Article 2 : Le présent jugement sera notifié à l’Intersyndicale nationale des internes (ISNI), à l’Intersyndicale nationale autonome représentative des internes de médecine générale
(ISNAR-IMG), à la Fédération nationale des syndicats d’internes en pharmacie et biologie médicale (FNSIP-BM) et au centre hospitalier universitaire de Lille.

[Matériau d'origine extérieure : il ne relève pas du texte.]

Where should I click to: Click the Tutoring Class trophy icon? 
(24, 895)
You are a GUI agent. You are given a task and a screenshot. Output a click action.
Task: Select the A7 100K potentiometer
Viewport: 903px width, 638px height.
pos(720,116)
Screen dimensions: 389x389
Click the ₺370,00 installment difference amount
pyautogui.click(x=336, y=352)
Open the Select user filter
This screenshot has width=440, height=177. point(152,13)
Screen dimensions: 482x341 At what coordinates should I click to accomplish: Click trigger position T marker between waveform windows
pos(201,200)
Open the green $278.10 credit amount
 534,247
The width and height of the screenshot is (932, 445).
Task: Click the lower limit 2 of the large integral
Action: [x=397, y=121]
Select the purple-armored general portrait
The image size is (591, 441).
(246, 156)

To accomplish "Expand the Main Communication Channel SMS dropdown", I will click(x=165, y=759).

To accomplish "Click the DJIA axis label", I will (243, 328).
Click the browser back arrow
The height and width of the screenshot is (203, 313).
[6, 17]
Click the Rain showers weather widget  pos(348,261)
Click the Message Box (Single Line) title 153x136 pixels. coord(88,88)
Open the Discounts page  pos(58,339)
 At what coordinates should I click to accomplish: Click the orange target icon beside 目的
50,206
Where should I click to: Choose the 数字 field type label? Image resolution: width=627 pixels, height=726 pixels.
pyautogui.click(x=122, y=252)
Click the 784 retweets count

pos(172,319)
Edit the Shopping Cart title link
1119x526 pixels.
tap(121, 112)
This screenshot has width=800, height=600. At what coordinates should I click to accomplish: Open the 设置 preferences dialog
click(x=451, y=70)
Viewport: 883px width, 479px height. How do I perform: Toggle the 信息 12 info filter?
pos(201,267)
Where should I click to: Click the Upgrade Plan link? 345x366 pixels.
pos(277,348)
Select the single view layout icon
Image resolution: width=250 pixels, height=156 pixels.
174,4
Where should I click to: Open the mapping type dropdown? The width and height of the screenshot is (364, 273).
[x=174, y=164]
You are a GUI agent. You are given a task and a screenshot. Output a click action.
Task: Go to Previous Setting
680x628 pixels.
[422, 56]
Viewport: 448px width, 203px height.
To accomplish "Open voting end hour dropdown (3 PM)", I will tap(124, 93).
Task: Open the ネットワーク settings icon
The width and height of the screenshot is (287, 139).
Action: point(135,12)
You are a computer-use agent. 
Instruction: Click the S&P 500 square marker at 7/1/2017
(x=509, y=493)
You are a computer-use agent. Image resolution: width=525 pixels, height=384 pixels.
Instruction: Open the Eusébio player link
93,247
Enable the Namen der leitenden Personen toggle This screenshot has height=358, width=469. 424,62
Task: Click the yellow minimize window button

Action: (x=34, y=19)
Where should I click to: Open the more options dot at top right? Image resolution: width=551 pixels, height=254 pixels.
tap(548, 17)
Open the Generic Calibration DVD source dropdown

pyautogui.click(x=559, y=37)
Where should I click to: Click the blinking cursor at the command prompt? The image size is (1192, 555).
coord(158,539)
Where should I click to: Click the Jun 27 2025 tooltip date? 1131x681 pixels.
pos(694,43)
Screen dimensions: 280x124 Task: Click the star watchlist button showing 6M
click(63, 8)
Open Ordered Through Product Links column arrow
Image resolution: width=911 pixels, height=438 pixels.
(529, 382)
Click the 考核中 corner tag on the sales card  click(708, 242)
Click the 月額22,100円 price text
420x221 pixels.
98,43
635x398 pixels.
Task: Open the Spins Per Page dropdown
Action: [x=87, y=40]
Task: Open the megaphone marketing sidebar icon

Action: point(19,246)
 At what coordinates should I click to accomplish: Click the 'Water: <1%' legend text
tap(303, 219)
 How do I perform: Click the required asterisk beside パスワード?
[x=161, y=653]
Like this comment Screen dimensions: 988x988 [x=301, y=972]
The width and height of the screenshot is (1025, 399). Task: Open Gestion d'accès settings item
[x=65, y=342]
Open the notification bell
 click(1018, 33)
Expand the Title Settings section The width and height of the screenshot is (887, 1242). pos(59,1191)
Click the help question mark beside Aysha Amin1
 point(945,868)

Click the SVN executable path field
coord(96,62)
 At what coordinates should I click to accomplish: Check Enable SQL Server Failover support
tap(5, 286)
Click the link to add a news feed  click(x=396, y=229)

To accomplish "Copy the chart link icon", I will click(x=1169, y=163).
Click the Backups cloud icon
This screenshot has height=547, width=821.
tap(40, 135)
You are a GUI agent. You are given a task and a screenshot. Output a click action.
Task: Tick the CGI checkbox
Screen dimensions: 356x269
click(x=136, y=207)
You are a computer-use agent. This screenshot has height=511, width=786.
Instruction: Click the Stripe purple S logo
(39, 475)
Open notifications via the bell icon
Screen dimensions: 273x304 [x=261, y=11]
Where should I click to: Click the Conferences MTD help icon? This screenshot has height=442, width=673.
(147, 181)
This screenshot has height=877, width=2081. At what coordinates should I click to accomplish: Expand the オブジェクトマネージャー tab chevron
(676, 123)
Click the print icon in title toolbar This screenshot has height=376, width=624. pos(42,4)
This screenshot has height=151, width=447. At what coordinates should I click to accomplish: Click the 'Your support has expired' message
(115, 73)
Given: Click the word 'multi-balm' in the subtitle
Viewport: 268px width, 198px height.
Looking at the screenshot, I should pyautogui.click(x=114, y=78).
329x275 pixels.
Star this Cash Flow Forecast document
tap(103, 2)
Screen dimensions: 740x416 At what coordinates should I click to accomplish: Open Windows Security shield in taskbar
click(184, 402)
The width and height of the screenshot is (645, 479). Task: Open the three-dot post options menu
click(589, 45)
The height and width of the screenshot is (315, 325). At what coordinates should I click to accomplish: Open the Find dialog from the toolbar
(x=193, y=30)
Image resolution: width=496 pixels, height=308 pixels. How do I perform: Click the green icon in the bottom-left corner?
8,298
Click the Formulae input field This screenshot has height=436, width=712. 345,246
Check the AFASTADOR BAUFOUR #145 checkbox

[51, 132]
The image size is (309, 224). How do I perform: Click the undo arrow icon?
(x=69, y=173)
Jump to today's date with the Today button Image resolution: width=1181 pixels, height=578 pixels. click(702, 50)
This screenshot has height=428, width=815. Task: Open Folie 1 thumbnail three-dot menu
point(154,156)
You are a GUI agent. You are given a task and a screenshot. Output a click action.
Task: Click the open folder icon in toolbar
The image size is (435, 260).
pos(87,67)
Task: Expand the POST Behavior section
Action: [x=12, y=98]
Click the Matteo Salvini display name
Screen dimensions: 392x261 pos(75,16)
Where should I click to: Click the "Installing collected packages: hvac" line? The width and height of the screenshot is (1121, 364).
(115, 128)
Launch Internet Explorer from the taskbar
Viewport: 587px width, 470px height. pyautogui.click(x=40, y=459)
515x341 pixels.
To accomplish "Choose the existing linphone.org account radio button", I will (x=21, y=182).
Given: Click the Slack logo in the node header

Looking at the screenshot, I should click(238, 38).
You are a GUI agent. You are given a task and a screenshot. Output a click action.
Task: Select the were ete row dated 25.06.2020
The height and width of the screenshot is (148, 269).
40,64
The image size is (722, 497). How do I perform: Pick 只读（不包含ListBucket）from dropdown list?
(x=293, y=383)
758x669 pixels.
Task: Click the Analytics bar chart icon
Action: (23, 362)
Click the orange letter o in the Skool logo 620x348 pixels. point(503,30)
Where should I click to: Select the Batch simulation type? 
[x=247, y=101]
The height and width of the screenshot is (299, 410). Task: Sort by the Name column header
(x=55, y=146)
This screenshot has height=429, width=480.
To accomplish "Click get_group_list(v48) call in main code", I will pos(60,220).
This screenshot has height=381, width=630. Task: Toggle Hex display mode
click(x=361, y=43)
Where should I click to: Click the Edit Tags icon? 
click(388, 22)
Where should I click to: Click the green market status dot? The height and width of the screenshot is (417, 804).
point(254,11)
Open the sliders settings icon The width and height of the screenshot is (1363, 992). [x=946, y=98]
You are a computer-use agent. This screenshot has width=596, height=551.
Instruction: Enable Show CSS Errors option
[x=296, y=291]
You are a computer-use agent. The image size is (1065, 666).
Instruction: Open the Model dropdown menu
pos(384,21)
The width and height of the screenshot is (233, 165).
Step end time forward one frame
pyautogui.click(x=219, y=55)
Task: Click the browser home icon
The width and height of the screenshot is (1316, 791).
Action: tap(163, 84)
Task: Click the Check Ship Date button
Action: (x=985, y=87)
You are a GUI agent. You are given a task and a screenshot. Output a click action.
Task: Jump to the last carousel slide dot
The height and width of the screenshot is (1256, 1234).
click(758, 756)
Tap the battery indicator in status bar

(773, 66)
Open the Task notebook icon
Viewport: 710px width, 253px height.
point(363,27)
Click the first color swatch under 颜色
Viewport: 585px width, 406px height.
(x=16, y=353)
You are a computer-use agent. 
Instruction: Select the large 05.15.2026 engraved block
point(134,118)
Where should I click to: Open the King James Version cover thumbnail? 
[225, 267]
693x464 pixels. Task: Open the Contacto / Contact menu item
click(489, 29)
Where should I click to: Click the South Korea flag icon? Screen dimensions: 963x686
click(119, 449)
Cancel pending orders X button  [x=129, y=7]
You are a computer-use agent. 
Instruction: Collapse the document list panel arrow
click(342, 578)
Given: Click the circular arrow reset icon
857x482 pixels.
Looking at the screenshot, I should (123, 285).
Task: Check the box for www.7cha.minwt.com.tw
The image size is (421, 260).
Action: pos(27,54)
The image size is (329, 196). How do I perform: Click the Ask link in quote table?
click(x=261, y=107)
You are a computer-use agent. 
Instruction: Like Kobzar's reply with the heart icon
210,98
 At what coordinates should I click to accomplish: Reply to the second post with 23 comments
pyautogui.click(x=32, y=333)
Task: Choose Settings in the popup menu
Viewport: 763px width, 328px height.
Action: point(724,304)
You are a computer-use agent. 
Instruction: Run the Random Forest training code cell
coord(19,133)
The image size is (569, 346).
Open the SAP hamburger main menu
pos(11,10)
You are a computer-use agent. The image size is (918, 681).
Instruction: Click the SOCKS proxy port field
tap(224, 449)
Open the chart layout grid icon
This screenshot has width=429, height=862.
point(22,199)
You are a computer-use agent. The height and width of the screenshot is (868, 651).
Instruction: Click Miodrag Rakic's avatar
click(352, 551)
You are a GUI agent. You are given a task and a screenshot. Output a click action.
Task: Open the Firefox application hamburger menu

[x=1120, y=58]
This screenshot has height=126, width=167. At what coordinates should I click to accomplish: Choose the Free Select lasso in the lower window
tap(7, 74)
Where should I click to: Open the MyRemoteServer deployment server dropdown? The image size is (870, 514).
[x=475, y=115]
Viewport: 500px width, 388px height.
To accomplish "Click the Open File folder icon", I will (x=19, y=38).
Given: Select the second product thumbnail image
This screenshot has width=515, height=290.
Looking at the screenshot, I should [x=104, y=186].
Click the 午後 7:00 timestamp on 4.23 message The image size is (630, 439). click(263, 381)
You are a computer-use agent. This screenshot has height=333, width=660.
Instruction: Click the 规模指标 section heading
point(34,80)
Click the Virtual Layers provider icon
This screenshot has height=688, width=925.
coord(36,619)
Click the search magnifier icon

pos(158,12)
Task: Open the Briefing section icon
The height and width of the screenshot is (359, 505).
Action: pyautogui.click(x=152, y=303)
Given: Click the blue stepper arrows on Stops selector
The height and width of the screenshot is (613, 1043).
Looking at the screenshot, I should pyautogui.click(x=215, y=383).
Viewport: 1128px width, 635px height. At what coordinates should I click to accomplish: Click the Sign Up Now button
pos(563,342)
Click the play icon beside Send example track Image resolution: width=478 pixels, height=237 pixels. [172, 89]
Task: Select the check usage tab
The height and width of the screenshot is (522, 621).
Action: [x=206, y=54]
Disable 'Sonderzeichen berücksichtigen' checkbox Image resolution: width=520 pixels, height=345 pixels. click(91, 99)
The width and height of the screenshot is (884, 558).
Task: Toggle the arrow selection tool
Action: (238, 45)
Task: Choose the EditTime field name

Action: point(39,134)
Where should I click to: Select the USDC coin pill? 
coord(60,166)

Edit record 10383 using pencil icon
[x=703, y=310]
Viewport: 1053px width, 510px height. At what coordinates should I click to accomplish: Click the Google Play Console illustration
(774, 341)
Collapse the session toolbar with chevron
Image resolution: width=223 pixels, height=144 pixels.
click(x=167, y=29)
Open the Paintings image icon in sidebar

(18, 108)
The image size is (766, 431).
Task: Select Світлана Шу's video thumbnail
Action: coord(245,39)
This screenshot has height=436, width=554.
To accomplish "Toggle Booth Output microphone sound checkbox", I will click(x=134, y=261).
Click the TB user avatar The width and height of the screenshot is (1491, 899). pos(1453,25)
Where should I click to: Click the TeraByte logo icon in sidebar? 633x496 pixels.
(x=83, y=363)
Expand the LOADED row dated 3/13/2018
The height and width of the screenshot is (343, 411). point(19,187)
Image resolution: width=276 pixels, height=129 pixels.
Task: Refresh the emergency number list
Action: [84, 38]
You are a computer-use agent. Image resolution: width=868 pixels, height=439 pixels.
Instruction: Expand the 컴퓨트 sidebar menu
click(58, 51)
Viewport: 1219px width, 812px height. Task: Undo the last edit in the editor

Délibéré après l’audience du 15 mai 2025, à laquelle siégeaient :
— M. Babski, premier conseiller faisant fonction de président,
— Mme Jaur, première conseillère,
— Mme Célino, première conseillère.
Rendu public par mise à disposition au greffe le 5 juin 2025.
La rapporteure,
Signé
C. Célino
Le président,
Signé
D. Babski La greffière,
Signé
S. Ranwez
La République mande et ordonne à la ministre du travail, de la santé, des solidarités et des familles, en ce qui la concerne ou à tous commissaires de justice à ce requis en ce qui concerne les voies de droit commun contre les parties privées, de pourvoir à l’exécution de la présente décision.